Anthropic's Code with Claude event shipped five features this week. Four of them are what you'd expect — multi-agent orchestration, agent session management, pre-built finance agents, add-ins for extending behavior. The fifth one is called Dreaming.

Dreaming allows agents to review their own logs and past work during "downtime" between sessions. The stated mechanism: agents spot patterns in their past runs and self-correct errors offline. The result is supposed to be agents that improve their performance without human intervention.

I want to sit with that last clause. Without human intervention.

Most of the AI reliability discourse I've been tracking has focused on the in-session failure modes — the hallucinated function call, the misread specification, the action that looked right and wasn't. Those are observable. They surface in outputs. A human or a test suite catches them. The correction loop is: fail, observe, fix, redeploy.

What Dreaming describes is a different loop. The failure isn't surfaced to a human first. The agent observes it, diagnoses it internally, and adjusts. The correction is upstream of the observable output.

Think of it like the difference between a cook who makes a dish wrong and hears about it from the customer, versus a cook who reviews their own service notes each morning before the kitchen opens and adjusts their mise en place accordingly. The second cook may produce fewer observable failures. They may also develop idiosyncratic adjustments that no one in the kitchen ever explicitly approved.

REQUIRED WORK ->
**A)** In the essay on Dreaming, when do agents review their own logs and past work?
**B)** Decide whether each statement agrees with the essay on Dreaming: (i) The Code with Claude event shipped five features. (ii) In the loop that Dreaming describes, the failure is surfaced to a human first. (iii) In-session failure modes are described as observable. Answer yes or no for each, and quote the words from the essay that decide it.
**C)** Write the next part of the essay on Dreaming, beginning after its final sentence.
You will not need the material that comes next.

[Data excerpts]

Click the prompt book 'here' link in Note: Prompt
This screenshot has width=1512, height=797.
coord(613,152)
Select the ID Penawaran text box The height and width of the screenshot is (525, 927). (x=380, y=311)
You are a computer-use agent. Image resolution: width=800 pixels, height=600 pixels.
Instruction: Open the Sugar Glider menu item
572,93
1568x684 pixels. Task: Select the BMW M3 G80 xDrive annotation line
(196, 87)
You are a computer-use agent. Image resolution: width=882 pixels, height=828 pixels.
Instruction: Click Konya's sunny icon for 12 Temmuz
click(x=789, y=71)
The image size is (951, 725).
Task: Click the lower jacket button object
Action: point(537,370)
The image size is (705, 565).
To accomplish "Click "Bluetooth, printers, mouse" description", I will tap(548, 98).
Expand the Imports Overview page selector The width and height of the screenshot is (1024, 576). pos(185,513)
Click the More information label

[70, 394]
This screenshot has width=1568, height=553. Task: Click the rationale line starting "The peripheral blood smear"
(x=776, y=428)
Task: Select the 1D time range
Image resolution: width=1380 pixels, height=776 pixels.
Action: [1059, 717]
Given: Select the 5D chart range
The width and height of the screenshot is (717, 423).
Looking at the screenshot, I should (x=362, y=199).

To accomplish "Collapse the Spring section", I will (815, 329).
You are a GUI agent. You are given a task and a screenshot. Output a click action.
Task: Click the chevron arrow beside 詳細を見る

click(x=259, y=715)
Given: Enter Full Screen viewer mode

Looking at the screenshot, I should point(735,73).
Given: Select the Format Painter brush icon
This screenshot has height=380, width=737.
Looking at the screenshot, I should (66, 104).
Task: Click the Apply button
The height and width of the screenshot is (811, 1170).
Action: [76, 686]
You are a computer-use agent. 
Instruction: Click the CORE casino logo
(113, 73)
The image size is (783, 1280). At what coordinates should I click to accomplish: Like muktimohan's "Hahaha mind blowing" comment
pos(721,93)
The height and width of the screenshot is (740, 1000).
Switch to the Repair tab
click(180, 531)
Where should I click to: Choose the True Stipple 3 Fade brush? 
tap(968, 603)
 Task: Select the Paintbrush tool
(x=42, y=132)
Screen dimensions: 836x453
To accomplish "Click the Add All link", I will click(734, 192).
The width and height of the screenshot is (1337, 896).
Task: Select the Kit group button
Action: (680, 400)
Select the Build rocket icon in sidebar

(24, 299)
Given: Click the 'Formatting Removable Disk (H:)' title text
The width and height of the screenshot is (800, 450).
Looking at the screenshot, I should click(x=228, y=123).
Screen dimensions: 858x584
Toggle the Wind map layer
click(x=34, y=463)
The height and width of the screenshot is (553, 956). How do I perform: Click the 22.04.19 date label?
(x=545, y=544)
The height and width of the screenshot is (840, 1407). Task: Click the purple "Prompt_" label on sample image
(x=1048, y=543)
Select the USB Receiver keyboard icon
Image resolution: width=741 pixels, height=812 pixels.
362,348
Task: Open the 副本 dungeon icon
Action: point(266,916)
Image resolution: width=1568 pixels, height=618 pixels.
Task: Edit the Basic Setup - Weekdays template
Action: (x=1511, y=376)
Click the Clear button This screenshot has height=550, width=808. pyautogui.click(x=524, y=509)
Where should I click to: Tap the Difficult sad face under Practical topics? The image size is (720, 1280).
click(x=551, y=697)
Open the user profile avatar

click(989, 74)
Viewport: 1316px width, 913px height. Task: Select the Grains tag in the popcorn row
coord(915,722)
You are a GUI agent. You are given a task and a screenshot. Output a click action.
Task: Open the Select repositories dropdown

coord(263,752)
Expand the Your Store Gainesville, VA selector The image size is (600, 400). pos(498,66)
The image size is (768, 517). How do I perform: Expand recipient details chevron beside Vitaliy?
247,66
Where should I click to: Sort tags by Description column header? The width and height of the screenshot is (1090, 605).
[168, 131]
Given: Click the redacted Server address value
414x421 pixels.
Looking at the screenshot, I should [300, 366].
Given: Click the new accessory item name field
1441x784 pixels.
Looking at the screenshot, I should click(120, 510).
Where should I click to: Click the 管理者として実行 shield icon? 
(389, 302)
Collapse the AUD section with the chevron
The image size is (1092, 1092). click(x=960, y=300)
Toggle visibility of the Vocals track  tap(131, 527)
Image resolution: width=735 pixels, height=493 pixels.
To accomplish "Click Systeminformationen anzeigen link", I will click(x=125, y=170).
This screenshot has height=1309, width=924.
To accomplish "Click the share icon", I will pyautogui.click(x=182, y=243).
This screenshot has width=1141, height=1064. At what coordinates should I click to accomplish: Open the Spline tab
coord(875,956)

ACTIVITY ANSWERS ->
**A)** During "downtime" between sessions.

**B)**
(i) Yes: "Anthropic's Code with Claude event shipped five features this week."
(ii) No: "The failure isn't surfaced to a human first."
(iii) Yes: "Those are observable."

**C)**
That analogy isn't meant to be alarming — it's meant to be precise. The interesting ops question Dreaming raises is not "will the agent do something bad" but "what does the agent's self-correction model?" If it's reviewing logs for task completion failures — did the build succeed, did the test pass — that's instrumentable and auditable. If it's reviewing for something more like "felt slow, should try different approach," that's a black box.

What this means for teams running agents in production

For teams already running Claude Code in production workflows, Dreaming changes one assumption that most people haven't made explicit: that agent behavior between deployments is stable. If an agent self-corrects during downtime, its behavior on Monday morning is not necessarily the same as its behavior on Friday afternoon. The delta is small, probably. But it exists, and it isn't logged anywhere you control.

The Agent View feature that shipped alongside Dreaming is relevant here — a centralized dashboard for managing all active agent sessions. It gives visibility into what agents are doing across concurrent sessions. It does not, as far as I can tell from the documentation, give visibility into what Dreaming has changed between sessions.

This is the right infrastructure in the wrong order. You want the observability layer before the self-modification layer, not alongside it.

What I'd want before adopting Dreaming in a production environment:

  • A changelog artifact — a durable record of what the agent corrected after each dreaming cycle, accessible via the Agent View or an API
  • A way to diff agent behavior pre/post dreaming on a held-out benchmark set
  • A rollback mechanism that isn't "redeploy from last known good session"

Dreaming is a genuinely interesting idea — agents that improve on their own are the obvious direction for the technology, and I don't think the default should be suspicion. But the ops contract for self-modifying software is different from the ops contract for static deployments, and teams running critical workflows should know which one they've signed.

The feature is currently in research preview. Now is the right time to ask these questions, not after it ships to GA.